(Collected data entries)
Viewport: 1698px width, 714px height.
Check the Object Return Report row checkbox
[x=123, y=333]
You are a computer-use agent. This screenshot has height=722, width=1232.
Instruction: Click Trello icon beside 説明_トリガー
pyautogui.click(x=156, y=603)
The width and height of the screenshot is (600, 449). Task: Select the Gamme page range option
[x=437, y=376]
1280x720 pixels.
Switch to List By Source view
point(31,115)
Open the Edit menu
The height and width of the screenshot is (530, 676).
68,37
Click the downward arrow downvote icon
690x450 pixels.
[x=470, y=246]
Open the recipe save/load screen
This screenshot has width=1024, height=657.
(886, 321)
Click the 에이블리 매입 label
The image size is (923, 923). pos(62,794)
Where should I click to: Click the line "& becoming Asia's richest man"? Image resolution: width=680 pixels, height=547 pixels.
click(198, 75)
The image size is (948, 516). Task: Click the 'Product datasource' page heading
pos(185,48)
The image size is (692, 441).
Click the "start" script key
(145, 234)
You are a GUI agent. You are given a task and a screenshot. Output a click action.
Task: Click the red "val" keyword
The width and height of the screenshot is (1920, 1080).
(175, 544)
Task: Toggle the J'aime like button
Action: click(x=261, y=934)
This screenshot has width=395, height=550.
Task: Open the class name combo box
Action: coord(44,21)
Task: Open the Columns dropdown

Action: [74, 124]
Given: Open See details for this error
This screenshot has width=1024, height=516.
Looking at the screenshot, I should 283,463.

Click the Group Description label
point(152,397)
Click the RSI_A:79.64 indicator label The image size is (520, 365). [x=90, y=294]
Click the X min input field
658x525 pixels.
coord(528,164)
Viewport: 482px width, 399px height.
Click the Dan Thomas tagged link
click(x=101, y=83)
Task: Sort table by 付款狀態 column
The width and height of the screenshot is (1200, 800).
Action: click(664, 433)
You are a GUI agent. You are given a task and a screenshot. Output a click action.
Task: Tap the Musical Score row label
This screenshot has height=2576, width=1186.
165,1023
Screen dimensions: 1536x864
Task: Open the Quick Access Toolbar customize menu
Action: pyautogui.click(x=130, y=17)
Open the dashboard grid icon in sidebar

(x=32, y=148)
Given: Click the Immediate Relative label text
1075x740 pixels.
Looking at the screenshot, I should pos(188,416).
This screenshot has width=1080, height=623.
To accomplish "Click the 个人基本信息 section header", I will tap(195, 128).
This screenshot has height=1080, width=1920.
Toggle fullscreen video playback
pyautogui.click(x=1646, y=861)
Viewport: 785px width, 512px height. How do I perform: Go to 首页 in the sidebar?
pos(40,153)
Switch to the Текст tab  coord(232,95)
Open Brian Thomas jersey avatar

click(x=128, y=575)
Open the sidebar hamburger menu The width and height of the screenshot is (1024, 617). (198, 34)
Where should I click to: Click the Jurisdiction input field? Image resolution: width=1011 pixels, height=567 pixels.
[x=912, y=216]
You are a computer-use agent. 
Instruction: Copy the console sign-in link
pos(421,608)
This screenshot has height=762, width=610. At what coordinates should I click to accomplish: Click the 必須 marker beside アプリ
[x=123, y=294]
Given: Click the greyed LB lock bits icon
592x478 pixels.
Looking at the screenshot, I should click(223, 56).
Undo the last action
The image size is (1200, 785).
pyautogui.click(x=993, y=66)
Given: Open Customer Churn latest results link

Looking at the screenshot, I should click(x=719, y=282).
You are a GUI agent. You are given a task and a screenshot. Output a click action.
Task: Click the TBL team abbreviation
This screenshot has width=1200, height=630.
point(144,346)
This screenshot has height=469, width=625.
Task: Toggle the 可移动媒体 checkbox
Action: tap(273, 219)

## YOUR OBJECTIVE
Give the records above again, word for word.

## ANSWER TO THIS TASK
Viewport: 1698px width, 714px height.
Check the Object Return Report row checkbox
[x=123, y=333]
You are a computer-use agent. This screenshot has height=722, width=1232.
Instruction: Click Trello icon beside 説明_トリガー
pyautogui.click(x=156, y=603)
The width and height of the screenshot is (600, 449). Task: Select the Gamme page range option
[x=437, y=376]
1280x720 pixels.
Switch to List By Source view
point(31,115)
Open the Edit menu
The height and width of the screenshot is (530, 676).
68,37
Click the downward arrow downvote icon
690x450 pixels.
[x=470, y=246]
Open the recipe save/load screen
This screenshot has width=1024, height=657.
(886, 321)
Click the 에이블리 매입 label
The image size is (923, 923). pos(62,794)
Where should I click to: Click the line "& becoming Asia's richest man"? Image resolution: width=680 pixels, height=547 pixels.
click(198, 75)
The image size is (948, 516). Task: Click the 'Product datasource' page heading
pos(185,48)
The image size is (692, 441).
Click the "start" script key
(145, 234)
You are a GUI agent. You are given a task and a screenshot. Output a click action.
Task: Click the red "val" keyword
The width and height of the screenshot is (1920, 1080).
(175, 544)
Task: Toggle the J'aime like button
Action: click(x=261, y=934)
This screenshot has width=395, height=550.
Task: Open the class name combo box
Action: coord(44,21)
Task: Open the Columns dropdown

Action: [74, 124]
Given: Open See details for this error
This screenshot has width=1024, height=516.
Looking at the screenshot, I should 283,463.

Click the Group Description label
point(152,397)
Click the RSI_A:79.64 indicator label The image size is (520, 365). [x=90, y=294]
Click the X min input field
658x525 pixels.
coord(528,164)
Viewport: 482px width, 399px height.
Click the Dan Thomas tagged link
click(x=101, y=83)
Task: Sort table by 付款狀態 column
The width and height of the screenshot is (1200, 800).
Action: click(664, 433)
You are a GUI agent. You are given a task and a screenshot. Output a click action.
Task: Tap the Musical Score row label
This screenshot has height=2576, width=1186.
165,1023
Screen dimensions: 1536x864
Task: Open the Quick Access Toolbar customize menu
Action: pyautogui.click(x=130, y=17)
Open the dashboard grid icon in sidebar

(x=32, y=148)
Given: Click the Immediate Relative label text
1075x740 pixels.
Looking at the screenshot, I should pos(188,416).
This screenshot has width=1080, height=623.
To accomplish "Click the 个人基本信息 section header", I will tap(195, 128).
This screenshot has height=1080, width=1920.
Toggle fullscreen video playback
pyautogui.click(x=1646, y=861)
Viewport: 785px width, 512px height. How do I perform: Go to 首页 in the sidebar?
pos(40,153)
Switch to the Текст tab  coord(232,95)
Open Brian Thomas jersey avatar

click(x=128, y=575)
Open the sidebar hamburger menu The width and height of the screenshot is (1024, 617). (198, 34)
Where should I click to: Click the Jurisdiction input field? Image resolution: width=1011 pixels, height=567 pixels.
[x=912, y=216]
You are a computer-use agent. 
Instruction: Copy the console sign-in link
pos(421,608)
This screenshot has height=762, width=610. At what coordinates should I click to accomplish: Click the 必須 marker beside アプリ
[x=123, y=294]
Given: Click the greyed LB lock bits icon
592x478 pixels.
Looking at the screenshot, I should click(223, 56).
Undo the last action
The image size is (1200, 785).
pyautogui.click(x=993, y=66)
Given: Open Customer Churn latest results link

Looking at the screenshot, I should click(x=719, y=282).
You are a GUI agent. You are given a task and a screenshot. Output a click action.
Task: Click the TBL team abbreviation
This screenshot has width=1200, height=630.
point(144,346)
This screenshot has height=469, width=625.
Task: Toggle the 可移动媒体 checkbox
Action: tap(273, 219)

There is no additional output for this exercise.